Let me list down some of the things being asked:
1) Can you get melasma in the 2nd or 3rd pregnancies even though you didn’t get it during your first pregnancy?
The answer is yes, you can. People like us who have darker skin tones tend to get this more than the Americans. Statistic says that 40% of Asian women get melasma. That’s quite a high percentage, isn’t it?
2) Men too can get melasma.
Did you know that men can also get melasma? It is due to our Asian skin and this skin disorder does affect about 20% of men.
3) Is melasma skin disorder genetic?
Apparently, it is not. So, eventhough your mother or grandmother did not experience this skin condition, you may get it. Women who use oral contraceptive, pregnant or menopausal tend to get them.
4) Will good eating habits prevent it?
According to experts, this skin condition can only be treated by professionals as it is not something you can prevent by good eating habits. The other thing is to avoid exposure to sunlight.
According to a Consultant Obstetrician & Gynaecologist Dr Zalina, melasma is not a permanent thing if you seek treatment from skin specialist and know the ways to manage it. However, if left untreated, it will become a permanent feature and will to a certain extend cause some disfigurement if one is concern about one’s look.
The ob-gyn also recommended those women take oral contraceptive who get melasma to talk to their ob-gyns to switch to one with less estrogen and progesterone concentration.
Remember that there is no cure for melasma except for treatment and then prevention by way of minimizing exposure to sun. Yet, if one is pregnant again, the melasma may re-appear again.

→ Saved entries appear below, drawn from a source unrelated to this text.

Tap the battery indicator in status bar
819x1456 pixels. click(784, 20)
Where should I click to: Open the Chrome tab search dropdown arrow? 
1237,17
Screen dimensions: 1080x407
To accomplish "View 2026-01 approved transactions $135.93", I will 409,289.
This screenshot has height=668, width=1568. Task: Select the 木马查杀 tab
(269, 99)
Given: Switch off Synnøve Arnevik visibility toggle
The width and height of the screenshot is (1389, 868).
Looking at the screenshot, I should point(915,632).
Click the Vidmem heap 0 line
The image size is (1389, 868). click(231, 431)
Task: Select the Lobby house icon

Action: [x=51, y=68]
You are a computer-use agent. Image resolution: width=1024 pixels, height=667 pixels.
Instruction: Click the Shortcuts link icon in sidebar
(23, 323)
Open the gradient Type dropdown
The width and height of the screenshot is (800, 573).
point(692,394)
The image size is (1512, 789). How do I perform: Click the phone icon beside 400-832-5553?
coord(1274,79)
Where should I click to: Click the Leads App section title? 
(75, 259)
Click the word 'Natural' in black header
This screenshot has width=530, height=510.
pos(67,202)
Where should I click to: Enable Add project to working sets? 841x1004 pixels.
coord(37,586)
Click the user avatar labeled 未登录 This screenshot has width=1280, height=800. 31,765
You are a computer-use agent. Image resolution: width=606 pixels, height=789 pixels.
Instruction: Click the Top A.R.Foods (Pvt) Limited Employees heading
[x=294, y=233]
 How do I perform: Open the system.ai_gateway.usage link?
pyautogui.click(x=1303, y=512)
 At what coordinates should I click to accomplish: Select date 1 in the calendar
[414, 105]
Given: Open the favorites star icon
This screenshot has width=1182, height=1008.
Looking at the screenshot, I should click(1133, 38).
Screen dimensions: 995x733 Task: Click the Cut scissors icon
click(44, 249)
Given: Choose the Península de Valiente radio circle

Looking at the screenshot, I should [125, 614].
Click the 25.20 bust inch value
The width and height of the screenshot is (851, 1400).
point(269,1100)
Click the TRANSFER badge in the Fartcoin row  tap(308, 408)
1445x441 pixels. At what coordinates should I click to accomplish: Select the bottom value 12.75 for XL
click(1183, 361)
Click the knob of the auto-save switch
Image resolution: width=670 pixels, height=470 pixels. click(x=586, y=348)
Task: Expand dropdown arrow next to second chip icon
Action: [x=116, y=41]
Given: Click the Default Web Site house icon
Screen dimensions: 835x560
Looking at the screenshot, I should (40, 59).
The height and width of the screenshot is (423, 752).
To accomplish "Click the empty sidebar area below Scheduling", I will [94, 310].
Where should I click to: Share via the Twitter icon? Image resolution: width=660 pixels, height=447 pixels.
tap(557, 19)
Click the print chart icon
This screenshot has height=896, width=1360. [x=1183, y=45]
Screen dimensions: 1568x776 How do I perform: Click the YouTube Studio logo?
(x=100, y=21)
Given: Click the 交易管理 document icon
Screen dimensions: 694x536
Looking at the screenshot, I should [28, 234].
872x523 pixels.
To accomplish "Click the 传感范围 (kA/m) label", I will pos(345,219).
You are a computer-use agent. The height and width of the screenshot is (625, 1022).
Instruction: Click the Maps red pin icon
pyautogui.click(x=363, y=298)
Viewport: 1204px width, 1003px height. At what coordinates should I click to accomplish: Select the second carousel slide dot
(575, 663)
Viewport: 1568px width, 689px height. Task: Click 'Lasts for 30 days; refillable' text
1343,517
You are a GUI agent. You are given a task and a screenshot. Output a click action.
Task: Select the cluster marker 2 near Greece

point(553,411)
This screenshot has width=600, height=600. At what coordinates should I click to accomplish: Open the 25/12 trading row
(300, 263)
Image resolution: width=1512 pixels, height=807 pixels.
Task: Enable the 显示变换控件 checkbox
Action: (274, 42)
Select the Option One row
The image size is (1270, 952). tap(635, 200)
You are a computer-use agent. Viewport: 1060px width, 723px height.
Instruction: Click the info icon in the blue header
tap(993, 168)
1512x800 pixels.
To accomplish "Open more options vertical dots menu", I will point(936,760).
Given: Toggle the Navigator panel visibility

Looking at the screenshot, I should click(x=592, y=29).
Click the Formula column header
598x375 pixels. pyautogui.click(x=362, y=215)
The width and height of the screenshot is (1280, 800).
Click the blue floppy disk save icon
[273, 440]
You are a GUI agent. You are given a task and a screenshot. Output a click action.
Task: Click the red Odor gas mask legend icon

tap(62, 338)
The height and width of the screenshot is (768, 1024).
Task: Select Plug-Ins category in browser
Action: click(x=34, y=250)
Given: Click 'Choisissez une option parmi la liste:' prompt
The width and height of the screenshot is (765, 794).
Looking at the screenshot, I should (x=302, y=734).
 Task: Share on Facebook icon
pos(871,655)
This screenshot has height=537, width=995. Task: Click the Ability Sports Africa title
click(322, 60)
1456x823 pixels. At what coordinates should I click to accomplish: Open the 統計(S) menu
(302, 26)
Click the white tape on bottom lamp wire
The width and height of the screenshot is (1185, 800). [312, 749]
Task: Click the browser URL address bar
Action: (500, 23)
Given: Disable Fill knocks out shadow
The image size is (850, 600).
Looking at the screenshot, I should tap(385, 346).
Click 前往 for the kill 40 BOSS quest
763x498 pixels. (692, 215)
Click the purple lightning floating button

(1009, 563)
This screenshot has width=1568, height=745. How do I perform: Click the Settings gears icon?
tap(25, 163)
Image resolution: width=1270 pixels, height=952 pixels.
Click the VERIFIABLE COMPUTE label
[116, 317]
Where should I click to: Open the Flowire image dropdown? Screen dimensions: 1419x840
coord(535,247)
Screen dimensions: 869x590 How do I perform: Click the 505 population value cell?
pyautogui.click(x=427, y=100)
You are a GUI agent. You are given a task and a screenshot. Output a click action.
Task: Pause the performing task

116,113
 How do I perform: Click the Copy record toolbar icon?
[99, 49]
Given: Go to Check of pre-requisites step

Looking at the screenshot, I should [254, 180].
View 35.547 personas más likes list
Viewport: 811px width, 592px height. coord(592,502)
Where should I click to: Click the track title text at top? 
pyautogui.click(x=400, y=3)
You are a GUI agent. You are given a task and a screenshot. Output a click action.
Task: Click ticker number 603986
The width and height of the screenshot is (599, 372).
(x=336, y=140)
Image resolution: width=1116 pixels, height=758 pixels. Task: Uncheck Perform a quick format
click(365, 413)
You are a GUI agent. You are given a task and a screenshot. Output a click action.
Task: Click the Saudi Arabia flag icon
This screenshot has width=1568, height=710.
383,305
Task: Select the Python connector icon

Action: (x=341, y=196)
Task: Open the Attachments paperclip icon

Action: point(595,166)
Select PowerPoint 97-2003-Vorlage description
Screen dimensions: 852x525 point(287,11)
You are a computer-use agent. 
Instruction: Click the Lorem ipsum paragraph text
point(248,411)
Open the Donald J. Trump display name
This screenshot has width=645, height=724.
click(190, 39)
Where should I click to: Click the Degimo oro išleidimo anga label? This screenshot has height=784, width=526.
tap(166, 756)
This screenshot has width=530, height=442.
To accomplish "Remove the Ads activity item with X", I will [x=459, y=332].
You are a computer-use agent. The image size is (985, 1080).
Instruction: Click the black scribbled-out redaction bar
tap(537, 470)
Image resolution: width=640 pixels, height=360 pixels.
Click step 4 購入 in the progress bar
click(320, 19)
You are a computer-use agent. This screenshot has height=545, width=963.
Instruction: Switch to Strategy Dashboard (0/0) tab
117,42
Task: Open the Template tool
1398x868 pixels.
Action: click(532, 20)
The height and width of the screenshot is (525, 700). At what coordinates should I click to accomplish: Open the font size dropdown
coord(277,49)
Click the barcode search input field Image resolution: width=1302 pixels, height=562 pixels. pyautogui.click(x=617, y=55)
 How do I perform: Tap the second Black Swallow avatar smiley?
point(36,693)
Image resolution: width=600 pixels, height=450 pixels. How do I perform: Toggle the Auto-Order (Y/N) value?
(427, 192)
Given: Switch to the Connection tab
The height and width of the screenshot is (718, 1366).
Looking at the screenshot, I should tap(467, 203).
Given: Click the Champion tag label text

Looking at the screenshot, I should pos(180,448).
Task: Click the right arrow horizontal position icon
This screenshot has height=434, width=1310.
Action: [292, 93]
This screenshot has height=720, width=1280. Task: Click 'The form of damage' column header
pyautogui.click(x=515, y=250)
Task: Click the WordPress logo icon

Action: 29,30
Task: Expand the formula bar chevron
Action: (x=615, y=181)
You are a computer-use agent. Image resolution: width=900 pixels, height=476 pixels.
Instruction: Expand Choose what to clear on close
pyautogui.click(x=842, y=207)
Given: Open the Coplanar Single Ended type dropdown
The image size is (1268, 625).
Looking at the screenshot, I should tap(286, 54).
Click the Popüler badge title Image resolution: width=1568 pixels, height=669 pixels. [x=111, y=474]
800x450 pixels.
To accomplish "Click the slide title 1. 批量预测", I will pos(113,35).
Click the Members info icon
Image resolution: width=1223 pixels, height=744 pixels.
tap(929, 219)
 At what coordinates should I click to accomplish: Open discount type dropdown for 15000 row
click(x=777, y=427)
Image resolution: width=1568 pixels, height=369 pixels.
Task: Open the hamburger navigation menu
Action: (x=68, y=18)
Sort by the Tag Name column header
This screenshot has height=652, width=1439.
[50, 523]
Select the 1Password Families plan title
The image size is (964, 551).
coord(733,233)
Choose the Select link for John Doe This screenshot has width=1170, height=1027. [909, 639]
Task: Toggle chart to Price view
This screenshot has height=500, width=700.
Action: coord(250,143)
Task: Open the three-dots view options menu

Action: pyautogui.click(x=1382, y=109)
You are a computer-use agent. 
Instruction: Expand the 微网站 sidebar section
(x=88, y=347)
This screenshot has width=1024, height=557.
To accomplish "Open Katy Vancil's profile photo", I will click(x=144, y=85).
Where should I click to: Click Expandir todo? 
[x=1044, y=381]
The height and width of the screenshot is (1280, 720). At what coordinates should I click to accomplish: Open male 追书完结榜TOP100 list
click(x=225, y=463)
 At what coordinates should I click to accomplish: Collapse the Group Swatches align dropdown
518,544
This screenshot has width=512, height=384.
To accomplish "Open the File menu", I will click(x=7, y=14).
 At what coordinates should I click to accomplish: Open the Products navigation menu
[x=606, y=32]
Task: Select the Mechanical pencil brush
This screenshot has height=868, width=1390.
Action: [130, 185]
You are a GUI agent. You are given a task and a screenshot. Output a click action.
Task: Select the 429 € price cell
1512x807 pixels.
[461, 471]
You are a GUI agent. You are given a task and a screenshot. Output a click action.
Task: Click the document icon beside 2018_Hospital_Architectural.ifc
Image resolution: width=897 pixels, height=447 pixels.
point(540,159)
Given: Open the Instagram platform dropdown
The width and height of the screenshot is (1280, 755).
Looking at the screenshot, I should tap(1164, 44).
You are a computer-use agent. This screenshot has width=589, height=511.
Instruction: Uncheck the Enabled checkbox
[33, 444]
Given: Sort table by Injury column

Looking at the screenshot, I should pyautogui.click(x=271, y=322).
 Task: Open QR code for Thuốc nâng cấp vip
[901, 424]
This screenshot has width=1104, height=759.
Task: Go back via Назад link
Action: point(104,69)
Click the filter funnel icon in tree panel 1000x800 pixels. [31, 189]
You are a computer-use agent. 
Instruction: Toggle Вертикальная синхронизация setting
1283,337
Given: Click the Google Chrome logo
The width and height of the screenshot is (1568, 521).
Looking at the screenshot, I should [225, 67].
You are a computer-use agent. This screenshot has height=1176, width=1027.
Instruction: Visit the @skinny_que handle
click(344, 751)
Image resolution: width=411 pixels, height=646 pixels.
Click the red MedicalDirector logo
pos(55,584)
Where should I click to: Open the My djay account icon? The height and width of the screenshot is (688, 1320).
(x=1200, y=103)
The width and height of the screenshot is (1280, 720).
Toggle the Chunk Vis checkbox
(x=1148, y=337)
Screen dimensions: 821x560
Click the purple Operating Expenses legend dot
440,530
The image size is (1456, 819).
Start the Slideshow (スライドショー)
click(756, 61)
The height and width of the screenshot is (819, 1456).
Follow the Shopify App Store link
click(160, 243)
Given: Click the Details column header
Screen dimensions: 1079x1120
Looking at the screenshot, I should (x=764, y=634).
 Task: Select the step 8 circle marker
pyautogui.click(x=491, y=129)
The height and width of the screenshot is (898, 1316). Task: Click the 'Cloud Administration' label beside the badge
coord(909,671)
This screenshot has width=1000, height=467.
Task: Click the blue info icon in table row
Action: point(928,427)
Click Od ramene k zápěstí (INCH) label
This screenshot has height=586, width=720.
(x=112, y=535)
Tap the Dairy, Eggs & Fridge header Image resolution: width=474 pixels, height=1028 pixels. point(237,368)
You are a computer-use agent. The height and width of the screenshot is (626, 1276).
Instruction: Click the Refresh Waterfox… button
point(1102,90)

Some of the treatments recommended are:
– Topical creams
– Peeling agents
– Light and laser technology
However, note that peeling agents and light and laser technology are less preferred as it can cause the skin to turn even darker in colour.
Therefore, the usual recommendation is the first and only triple fixed combination cream with the concentration of hydroquinone 4%, tretinoin 0.05% and fluocinolone acetonide 0.01%. This treatment is found to be effective in the clearing of melasma after eight weeks through active and intermittent long term use.
It is important to note that while this topical cream alleviates facial spots caused by melasma, it should only be used after pregnancy or once you’ve stopped breastfeeding for two weeks, depending on your doctor’s prescription.
Now that we are more aware of melasma, I suppose we won’t be so fearful of getting it. Moreover, this also clears our doubts about skin pigmentation and the skin condition melasma. I hope no one seeks the wrong treatment for skin pigmentation when they are actually suffering from melasma. As mentioned above, getting the wrong treatment using peeling or laser technology may cause the person ending up in much darker patches. As always, seek your doctor’s advice.
Hope this has been informative and useful to those women who are suffering from melasma or those worried about getting it someday.